In practice, this leads to silent trade-offs — routing requests to smaller models, truncating context windows, compressing output quality, or throttling usage during peak demand. The end user rarely sees these decisions, but they directly affect the reliability and quality of every response.
Institutional and production-grade AI systems operate under a different set of requirements. Consistent output quality is not a preference — it is an expectation. When AI is embedded in professional workflows, the cost of a degraded response is measured in downstream errors, missed analysis, and lost time.
In this context, transparent compute-based pricing is not just a billing model. It is an architectural guarantee that the system will never silently reduce capability to protect margins.
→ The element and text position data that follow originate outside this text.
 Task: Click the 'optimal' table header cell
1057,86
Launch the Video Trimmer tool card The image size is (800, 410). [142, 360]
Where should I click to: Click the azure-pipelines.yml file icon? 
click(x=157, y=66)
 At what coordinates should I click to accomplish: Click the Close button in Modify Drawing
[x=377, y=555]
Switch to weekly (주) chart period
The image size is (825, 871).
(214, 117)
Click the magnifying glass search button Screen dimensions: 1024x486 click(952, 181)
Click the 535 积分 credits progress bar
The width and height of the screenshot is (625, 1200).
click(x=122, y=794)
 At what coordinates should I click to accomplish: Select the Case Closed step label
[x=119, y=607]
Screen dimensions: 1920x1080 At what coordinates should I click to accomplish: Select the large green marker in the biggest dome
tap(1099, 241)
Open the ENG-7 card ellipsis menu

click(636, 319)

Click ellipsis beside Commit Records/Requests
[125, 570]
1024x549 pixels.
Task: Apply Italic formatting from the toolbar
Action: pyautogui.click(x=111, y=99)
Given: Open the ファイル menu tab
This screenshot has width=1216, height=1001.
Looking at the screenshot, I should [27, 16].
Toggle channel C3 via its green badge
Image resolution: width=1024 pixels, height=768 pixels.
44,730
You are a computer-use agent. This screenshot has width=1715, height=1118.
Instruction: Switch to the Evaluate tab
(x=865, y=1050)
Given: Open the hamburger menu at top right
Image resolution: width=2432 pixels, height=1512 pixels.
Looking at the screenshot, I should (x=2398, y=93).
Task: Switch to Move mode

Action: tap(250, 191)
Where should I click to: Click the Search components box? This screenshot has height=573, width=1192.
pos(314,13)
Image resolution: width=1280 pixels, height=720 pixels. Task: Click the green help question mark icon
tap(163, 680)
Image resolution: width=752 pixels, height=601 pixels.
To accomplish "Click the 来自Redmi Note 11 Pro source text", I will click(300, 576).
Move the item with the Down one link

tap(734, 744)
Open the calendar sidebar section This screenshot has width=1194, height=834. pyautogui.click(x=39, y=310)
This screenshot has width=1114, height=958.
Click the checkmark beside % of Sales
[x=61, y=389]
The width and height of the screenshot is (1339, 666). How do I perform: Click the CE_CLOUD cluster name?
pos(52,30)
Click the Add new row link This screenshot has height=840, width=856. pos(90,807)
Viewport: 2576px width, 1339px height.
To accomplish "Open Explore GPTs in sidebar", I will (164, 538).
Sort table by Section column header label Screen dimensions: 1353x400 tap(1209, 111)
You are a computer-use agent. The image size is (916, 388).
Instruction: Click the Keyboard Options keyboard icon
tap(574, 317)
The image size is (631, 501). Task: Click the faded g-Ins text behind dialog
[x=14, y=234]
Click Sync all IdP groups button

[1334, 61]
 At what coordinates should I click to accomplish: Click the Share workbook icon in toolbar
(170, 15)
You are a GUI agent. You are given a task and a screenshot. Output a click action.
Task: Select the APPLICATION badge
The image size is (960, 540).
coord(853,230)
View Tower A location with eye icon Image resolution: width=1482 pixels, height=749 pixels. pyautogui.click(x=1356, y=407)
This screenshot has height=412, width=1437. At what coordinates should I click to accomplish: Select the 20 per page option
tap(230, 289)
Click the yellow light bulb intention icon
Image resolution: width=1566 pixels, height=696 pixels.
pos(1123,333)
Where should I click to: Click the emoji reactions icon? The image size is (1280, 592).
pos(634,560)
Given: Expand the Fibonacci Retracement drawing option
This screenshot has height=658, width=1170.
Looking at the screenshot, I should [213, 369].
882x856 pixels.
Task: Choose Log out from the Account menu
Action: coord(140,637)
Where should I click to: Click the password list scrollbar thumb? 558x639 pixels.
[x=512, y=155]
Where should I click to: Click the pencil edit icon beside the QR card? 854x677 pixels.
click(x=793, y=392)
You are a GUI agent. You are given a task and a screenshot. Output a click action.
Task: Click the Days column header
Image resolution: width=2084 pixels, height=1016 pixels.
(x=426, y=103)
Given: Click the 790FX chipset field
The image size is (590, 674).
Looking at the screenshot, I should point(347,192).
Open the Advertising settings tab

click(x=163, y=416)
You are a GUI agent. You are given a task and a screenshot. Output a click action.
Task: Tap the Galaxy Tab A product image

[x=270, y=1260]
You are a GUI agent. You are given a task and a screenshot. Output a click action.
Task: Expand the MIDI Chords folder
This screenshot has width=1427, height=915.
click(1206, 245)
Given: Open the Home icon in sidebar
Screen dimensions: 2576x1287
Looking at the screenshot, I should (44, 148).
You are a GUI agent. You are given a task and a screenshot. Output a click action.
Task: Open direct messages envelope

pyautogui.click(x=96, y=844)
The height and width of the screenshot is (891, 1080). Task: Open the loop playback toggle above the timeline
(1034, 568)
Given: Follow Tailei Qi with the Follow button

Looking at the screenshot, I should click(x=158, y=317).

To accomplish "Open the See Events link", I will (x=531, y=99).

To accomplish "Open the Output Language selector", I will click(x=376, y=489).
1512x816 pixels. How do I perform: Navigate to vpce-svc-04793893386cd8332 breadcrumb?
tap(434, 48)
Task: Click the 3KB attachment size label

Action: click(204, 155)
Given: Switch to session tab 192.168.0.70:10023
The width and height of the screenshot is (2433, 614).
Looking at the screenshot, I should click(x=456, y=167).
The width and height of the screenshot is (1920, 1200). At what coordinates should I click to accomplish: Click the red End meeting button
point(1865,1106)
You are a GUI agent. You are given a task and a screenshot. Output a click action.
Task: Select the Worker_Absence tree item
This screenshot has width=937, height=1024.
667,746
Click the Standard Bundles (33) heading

Smart Request Credit is built on this principle. Every request is served by the same model at full capability. There is no tiering, no throttling, and no quality trade-off. Cost scales linearly with actual token usage, and the calculation is fully visible to the user.
Credit formula
Each request consumes a number of tokens across input and output. The total credit charge is computed as:
Total Credits Charged = Unit Cost × Tokens per Query ÷ 0.1
Credits are computed as precise fractional values with no floor rounding or minimum charge applied. Your account balance is deducted by the exact amount. Credit totals are displayed as whole numbers on the dashboard.
Token-based unit costs
Tokens are the fundamental units of input and output in large language models. Each token — typically a few characters of text — carries a unit cost that depends on the operation being performed. Input tokens, output tokens, and cached tokens are each priced at different rates.
Apers implements a Cache Read/Write optimization layer. When data from a previous request can be reused, cached token rates apply, significantly reducing cost for large or repetitive workloads.
Examples
The following examples illustrate how credits are calculated for requests of varying complexity. All figures are approximate.
Simple query
Prompt: "Explain what is cap rate."
A straightforward question-and-answer exchange consumes less than 1 credit.
Moderate query
Prompt: "Read five documents and compare the differences."
Multi-document reading and comparison tasks typically fall in the range of 5–15 credits.
Complex task
Prompt: "Plan and build a 5-tab Excel spreadsheet with linked cash flow and sensitivity analysis."
Multi-step generation tasks involving structured output and iterative reasoning scale proportionally with token volume.
Summary
Credit charges are determined entirely by measured token consumption. There are no per-request minimums, no rounding adjustments, and no model tier restrictions. All requests are served by the same model at the same level of capability.